Things are slowly getting better. Some of the issues have been resolved, some I’m learning (or trying) to live with.

Lately, it’s been customer service support hell for me. Not in the giving, but the receiving. I have a credit card that I recently transferred large sums of debt to that managed not to change my address, then sent me a bill that I received 2 weeks after it was due. Now when I am trying to resolve the issues they are acting like they don’t know who I am and I have to wait for their security department to call me. That’s kind of hard when I work or go to school most of the day!

ZoneAlarm really screwed me over when I tried to update my subscription for the next year due to completely inept error messages in their shopping cart. In the meantime, they managed to encumber my debit card for over $240 for a charge of $31.82!

Thus, I started getting overdraft statements from my credit union on Tuesday. But the system did not show the encumbrance and it simply looked as if they just started “stealing” money from me, to the eventual tune of $110. I got that one worked out yesterday thanks to a very helpful Connie (and Jennifer the day before).

Those are just the tip of the iceberg that has drifted (crashed?) into my life at the moment. But, it has to get better.

I’m enjoying serials cataloging, although mentally it is like taking a 4th class.

I’m also assisting in getting our student group, ACRL@UIUC, up and running for the new year. Our 1st meeting of the semester is next Wed., so those responsibilities will settle down soon. Unfortunately, I am working at that time and can’t attend.

I was having WordPress issues for a while so I asked Richard Urban who told me to contact Blake. He had had the same problem with the Musematic blog before and Blake fixed it. So despite all the badness settling on me hard on Tuesday evening, Blake did me a world of good and had me fixed in under 2 hours from when I sent my email to LISHost.

So, thanks to people like Connie, Jennifer and Blake, things are beginning to look up.

One last person I’d like to thank is the Feel-good Librarian.
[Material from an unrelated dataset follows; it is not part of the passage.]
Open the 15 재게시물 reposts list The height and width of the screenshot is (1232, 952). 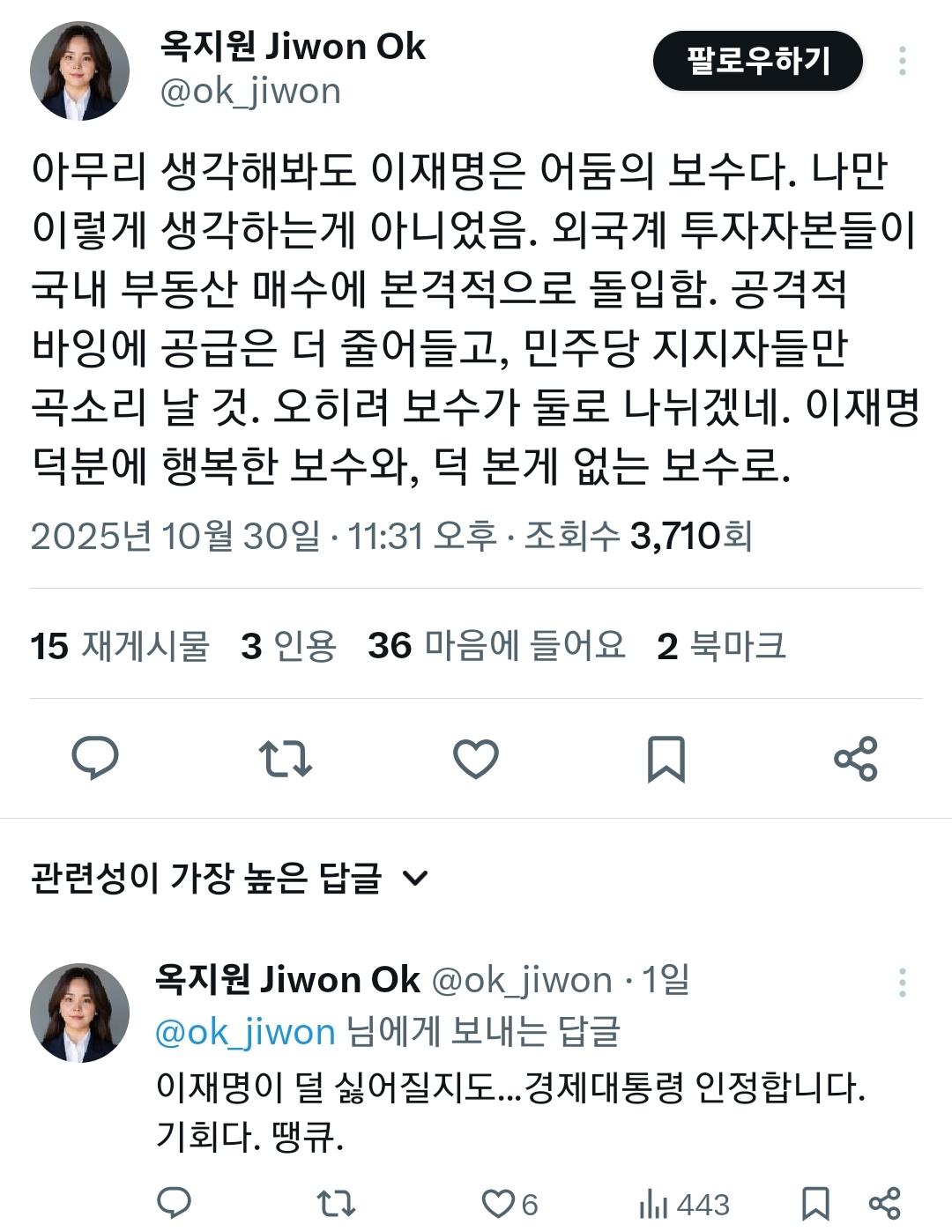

Tuesday night while my world seemed to be crashing around me I was steadfastly refusing to cry or scream. I tried to distract myself for a bit and looked at a few things in my Bloglines. That post finally made me cry. Not for me, but for that mother and her daughter, and for all the other people in the world who do not feel safe for serious and justified reasons. I may have, or think I have, lots of problems in this world, but I do feel safe.